■ Exercise objective:
Render as a numbered list, without blank lines, the part of the listing that opens with the line containing "Describe the element" and closes with the line containing "at that location.". Leave the pictures out of your answer.

■ Source material:
..........

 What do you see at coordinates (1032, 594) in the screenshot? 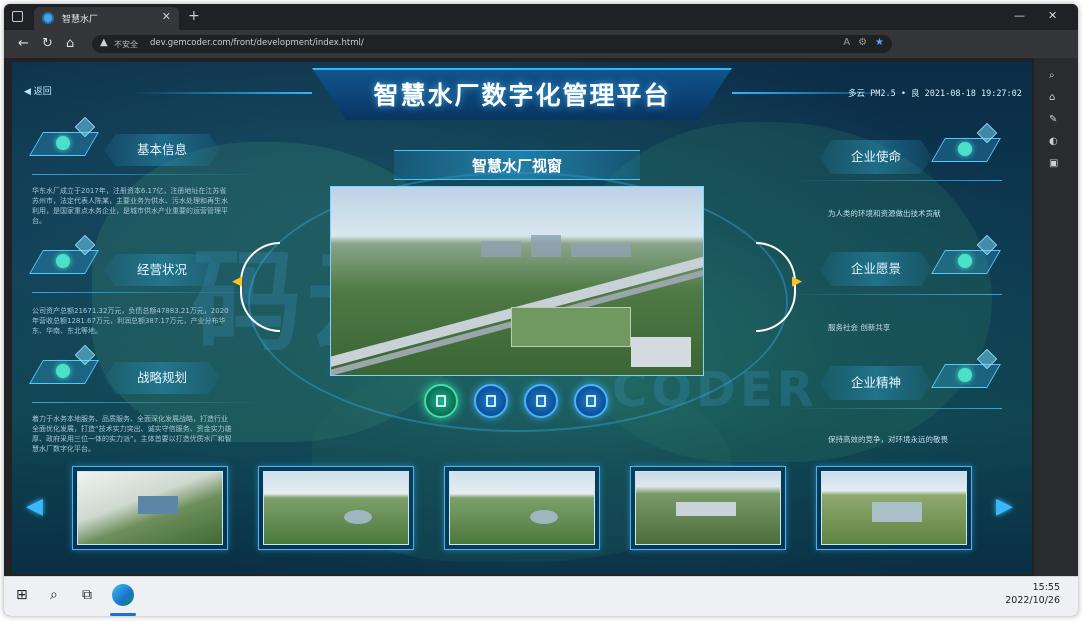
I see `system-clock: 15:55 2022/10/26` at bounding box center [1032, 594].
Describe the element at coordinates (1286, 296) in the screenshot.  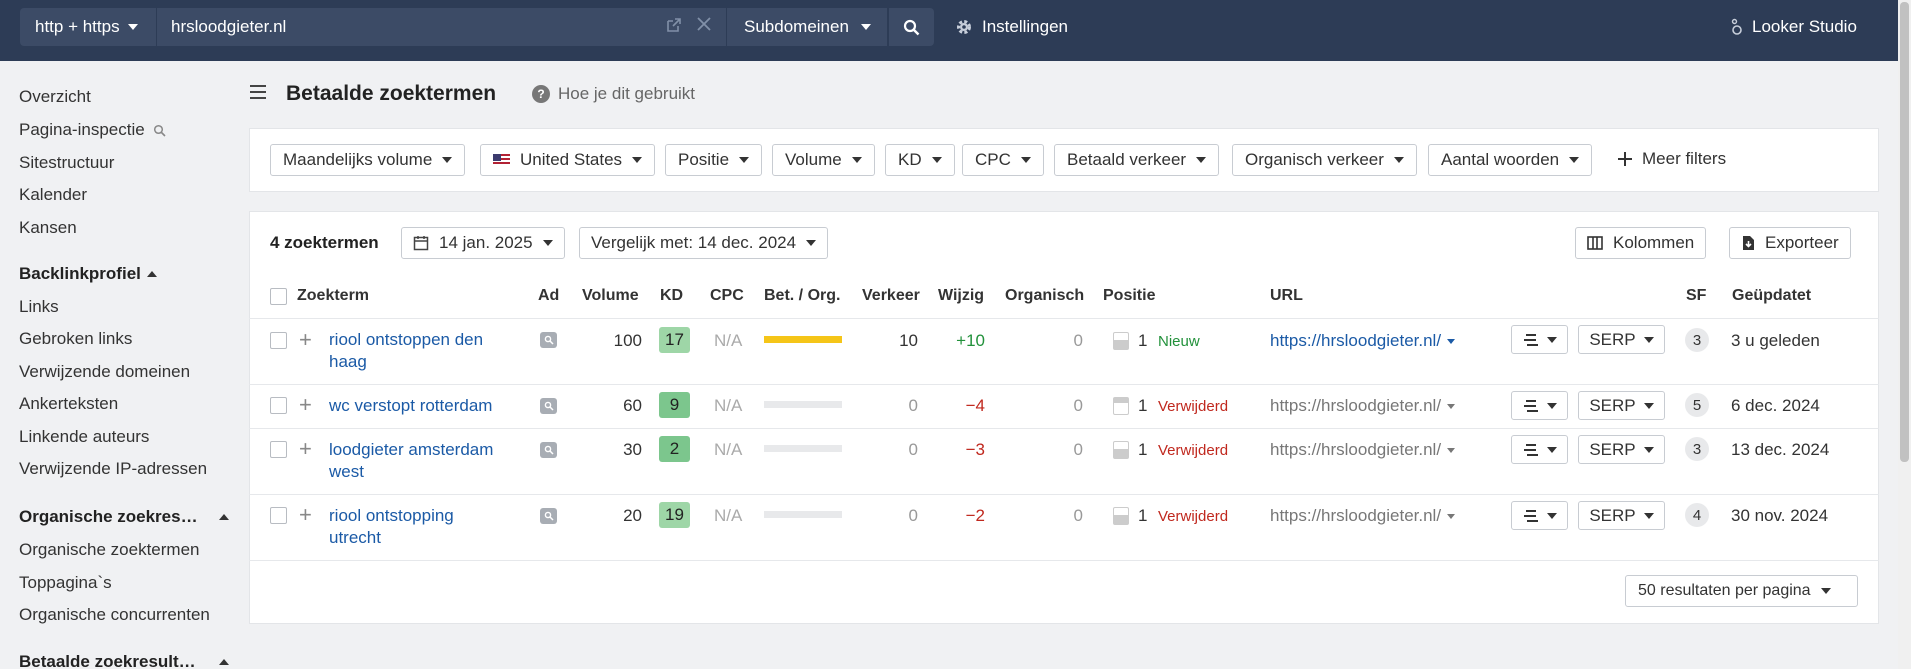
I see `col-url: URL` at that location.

..........

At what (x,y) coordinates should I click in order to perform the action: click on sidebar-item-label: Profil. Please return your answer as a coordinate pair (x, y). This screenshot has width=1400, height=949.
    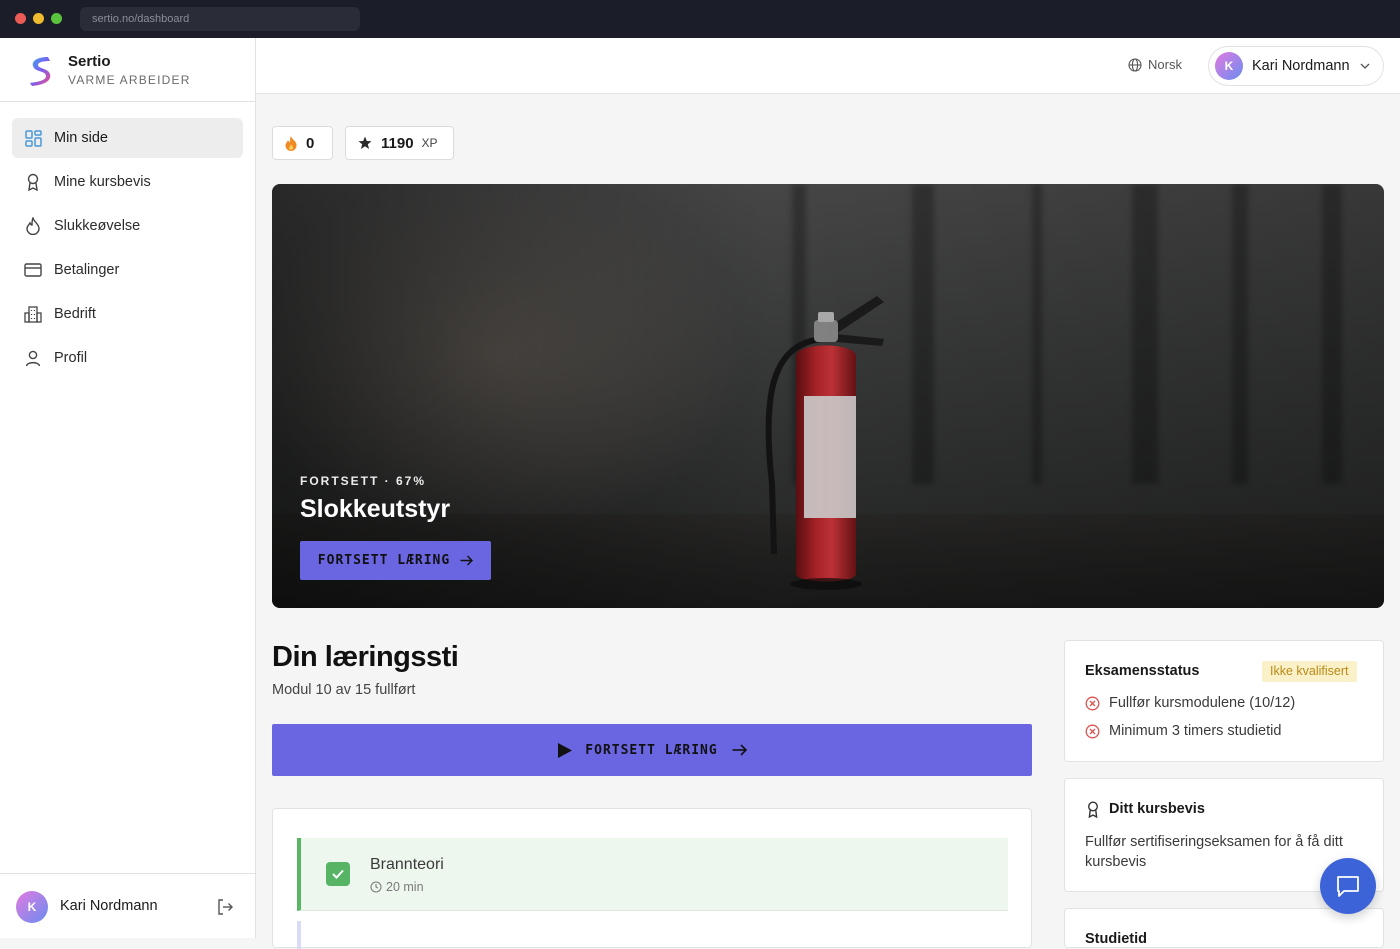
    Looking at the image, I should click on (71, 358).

..........

■ Response box:
1. Describe the element at coordinates (1286, 296) in the screenshot.  
2. I see `col-url: URL` at that location.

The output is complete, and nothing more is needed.